– Ottawa’s new transit plan faces NCC snag

Ottawa – Canada

Ottawa’s new rapid transit plan faces a potentially costly hurdle from the agency responsible for federal lands in the Ottawa region, CBC News has learned.

The National Capital Commission is refusing to give up land it owns in the city’s greenbelt that the city had been counting on for future rapid transit projects in the west end, according to documents obtained by CBC News on Tuesday.

“The NCC cannot accept the preliminary preferred option … based on analysis to date,” said a letter sent from the NCC to deputy city manager Nancy Schepers six weeks ago. “It should not be assumed that NCC property is available for new projects.”

The city had planned to use the strip of land north of the Queensway between Bayshore and Moodie Drive known as the “red corridor” for bus and future rail projects as part of its western transitway extension.

In its Aug. 14 letter, the NCC said it had not been involved in the city’s decision to use the corridor, and suggested a different route, between the highway’s eastbound and westbound lanes.

CBC News has been told that if the preferred corridor is not available, the city must resort to one of two very expensive options: building over the Queensway or tunnelling under it.

City councillors only learned of the NCC’s letter Tuesday and the city did not respond to it until late Tuesday afternoon.

The city’s written response to the NCC insisted it kept NCC staff informed. It added that it will work hard with the NCC to acquire the greenbelt lands in question for future transit projects, but alternative routes are still being considered.

NCC reaction ‘preliminary’: city

In an interview with CBC News on Tuesday, Schepers downplayed the NCC’s initial reaction.

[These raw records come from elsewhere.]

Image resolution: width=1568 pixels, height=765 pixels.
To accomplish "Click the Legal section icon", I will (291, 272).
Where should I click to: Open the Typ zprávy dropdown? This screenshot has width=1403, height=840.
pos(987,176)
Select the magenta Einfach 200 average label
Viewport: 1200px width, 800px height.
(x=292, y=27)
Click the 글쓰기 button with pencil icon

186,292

“NCC has given us some preliminary feedback,” she said. “And is reminding us of that very important bar that we’re going to have to meet if we require, or the recommended alternative is use of Greenbelt lands.”

Schepers added that correspondence from the NCC like the Aug. 14 letter are part of its everyday working relationship with the city, and city staff often do not share such letters with city councillors until a response has been drafted.

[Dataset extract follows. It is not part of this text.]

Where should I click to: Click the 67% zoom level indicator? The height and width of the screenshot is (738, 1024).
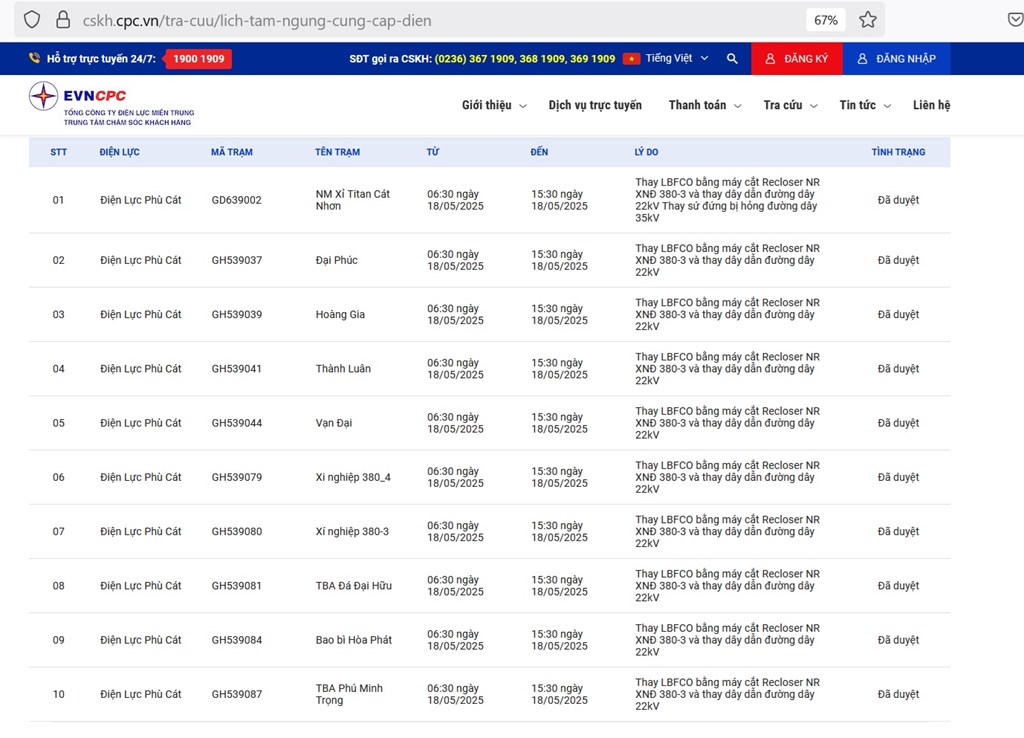pos(825,20)
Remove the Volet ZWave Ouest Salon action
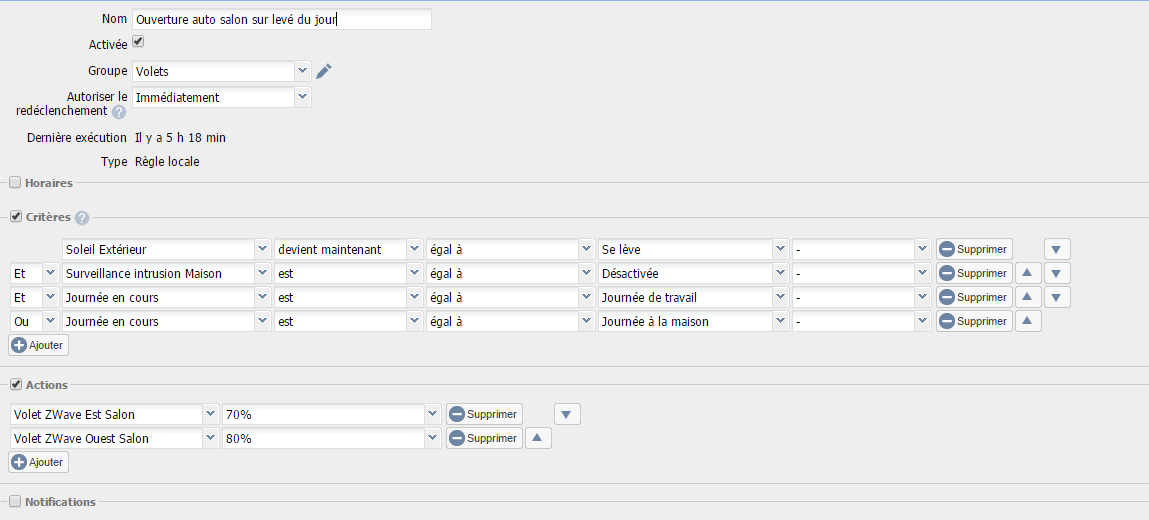 [484, 438]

However, councillors who learned about the NCC’s letter Tuesday didn’t hide their frustration.

“I’m not sure who’s trying to pull the surprise here,” said Coun. Eli El-Chantiry, who represents West Carleton-March, a rural ward in the city’s west end. “But whoever it is, enough playing games with the city’s master transit plan. Either get on board or get off.”

Clive Doucet, councillor for Capital ward in central Ottawa, said the letter was “another nail in the coffin” for the new plan to replace the previous light rail plan cancelled by city council in 2006.

“To my mind, I can’t see this new plan ever going ahead.”